I’m always amazed at how much things change, for me, in the development of something.  As I mentioned, the thing that had me thinking about this was happy endings.  

Another thing I’ve been told is that when you write your characters into a place they can’t seem to get out of, it’s because you shouldn’t have taken them there in the first place.  I’ve always taken issue with that.  More often than not, I find it’s my inadequacies that are holding things up rather than the inadequacies of my characters, but nevertheless, I’ve been stuck on the same scene for approximately five months.  Five months.  Internet, I find this completely unfathomable.  I have re-written it from scratch at least four dozen times...Chopped it to bits, scrapped it all and started again, cut back further, started a few scenes ahead and tried to write backwards and nothing.  Nothing.  This is the worst kind of torture I can imagine - I would rearrange my furniture monthly if I could.  I would change jobs every six months and move once a year if it was practical.  I don’t do well with stagnation, it makes me crazy, and yet, there I’ve been, hammering away at this once scene over and over and over again in the hopes that, eventually, I’ll put something down onto the paper that allows me to get past it - to get through this terrible terrible point.

Strangely enough, as I was sitting there tonight staring at as far as I’ve gotten, I realized that I’ve become one of those people everyone always hates because, as I copied out the last few paragraphs of typed text, I was overcome with the conviction that this story couldn’t possibly keep the happy ending I’d originally intended.  (See, it always comes full circle, doesn’t it, Internet?)

(STORED DATA)
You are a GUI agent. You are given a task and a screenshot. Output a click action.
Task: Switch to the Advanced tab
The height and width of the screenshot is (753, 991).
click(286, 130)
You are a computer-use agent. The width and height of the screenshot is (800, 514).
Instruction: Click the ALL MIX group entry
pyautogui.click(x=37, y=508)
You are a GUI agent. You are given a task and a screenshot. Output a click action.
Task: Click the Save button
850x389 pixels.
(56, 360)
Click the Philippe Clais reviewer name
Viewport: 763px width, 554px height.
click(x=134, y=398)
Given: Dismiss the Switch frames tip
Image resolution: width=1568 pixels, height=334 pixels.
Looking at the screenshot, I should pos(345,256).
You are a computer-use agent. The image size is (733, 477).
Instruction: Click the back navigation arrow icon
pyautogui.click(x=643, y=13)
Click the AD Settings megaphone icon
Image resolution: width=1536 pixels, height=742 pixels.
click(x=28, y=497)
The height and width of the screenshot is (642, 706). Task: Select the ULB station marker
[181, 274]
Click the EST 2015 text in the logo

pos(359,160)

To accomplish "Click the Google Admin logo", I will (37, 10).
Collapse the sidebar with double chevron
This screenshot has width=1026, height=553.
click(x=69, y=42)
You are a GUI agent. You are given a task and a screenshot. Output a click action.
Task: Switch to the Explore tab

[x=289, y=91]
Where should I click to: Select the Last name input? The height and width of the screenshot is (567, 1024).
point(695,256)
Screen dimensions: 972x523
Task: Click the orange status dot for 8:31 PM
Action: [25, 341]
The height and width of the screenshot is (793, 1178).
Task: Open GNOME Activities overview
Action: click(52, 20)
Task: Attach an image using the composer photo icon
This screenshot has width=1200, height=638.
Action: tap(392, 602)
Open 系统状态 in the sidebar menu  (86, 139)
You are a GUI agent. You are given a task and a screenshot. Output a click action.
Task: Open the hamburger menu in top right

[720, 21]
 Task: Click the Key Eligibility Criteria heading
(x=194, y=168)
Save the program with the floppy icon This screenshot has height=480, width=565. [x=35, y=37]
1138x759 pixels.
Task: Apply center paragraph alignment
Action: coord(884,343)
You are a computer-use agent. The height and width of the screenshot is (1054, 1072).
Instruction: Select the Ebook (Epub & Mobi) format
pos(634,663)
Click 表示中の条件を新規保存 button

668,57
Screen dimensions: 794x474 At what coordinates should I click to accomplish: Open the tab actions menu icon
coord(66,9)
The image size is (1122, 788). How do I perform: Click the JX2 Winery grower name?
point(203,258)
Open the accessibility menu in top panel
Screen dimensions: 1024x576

(EXERCISE A) Reproduce the passage of the post about being stuck on a scene, beginning at the words "I’m always amazed" and ending after "was happy endings.".
(EXERCISE B) Carry on the post about being stuck on a scene and doubting its happy ending, starting after its last sentence.

(RESULT A)
I’m always amazed at how much things change, for me, in the development of something.  As I mentioned, the thing that had me thinking about this was happy endings.

(RESULT B)
I’m a total sucker for a happy ending.  I admit it - I wanted Rory to end up with Logan and I was relieved to see CJ end up with Danny and Josh with Donna.  The end to Dagny and Hank’s story always pissed me off, even though it was so much better with John.  I can’t help it - the part of me that still believes there is good in the world likes to see things go well for people.  Don’t worry, we’re working on medicating that out.  To make a more damaging confession, though, I prefer the unhappy ones.  It seems more honest that my favorite story ends with one character in Timbuktu and the other on their way to anywhere else in the world.  

The thing about this piece that meant nothing to me is that, at some point, it started to mean something.  I’m sure that Linda is right now staring at her computer screen rolling her eyes and that the first words she utters to me will be “Hon, It always meant something,” because she’s pushy like that.  She may even feel compelled to remind me that, at the beginning of this, tapping into the vein that allows me to write the only kind of interpersonal relationship I’ve ever really understood or felt comfortable in also meant tapping into a lot of regrets, a lot of things I miss, and a lot of things that completely ruined my life.  But I’ll at least argue that the thing didn’t take form until I scribbled a something on the cover of a composition notebook full of disconnected pieces and handed it to a friend at the close of a surprise encounter.

I’d lie and say I don’t know why I did it, but I do - and I bet you a dollar, you probably do to.  Either way, the over-riding header since that day, the thing I’ve been repeating as I get stuck has been “To the man who taught me nothing but meant absolutely everything, this will never be any good, but it will always be honest.”  

As I’ve struggled for honesty, not just with the writing but with myself as well, its impossible to deny that this story cannot have a happy ending.  No, it’s not just because I’m to afraid to contemplate that any of them could have - I’ve spent a lot of dark hours contemplating that, I’m pretty clear on the answer.  It’s that, no matter how good people can be together, it doesn’t make them good for one another.  It’s that the honest ending, the honest ending can’t be that simple.  

Of course, don’t ask me how I’ll get through the next thirty thousand words without the promise of a happy ending...and don’t ask me what will keep me writing them because the only thing I can really say is that I promised they would always be honest and now all of a sudden, I feel an immense sense of responsibility.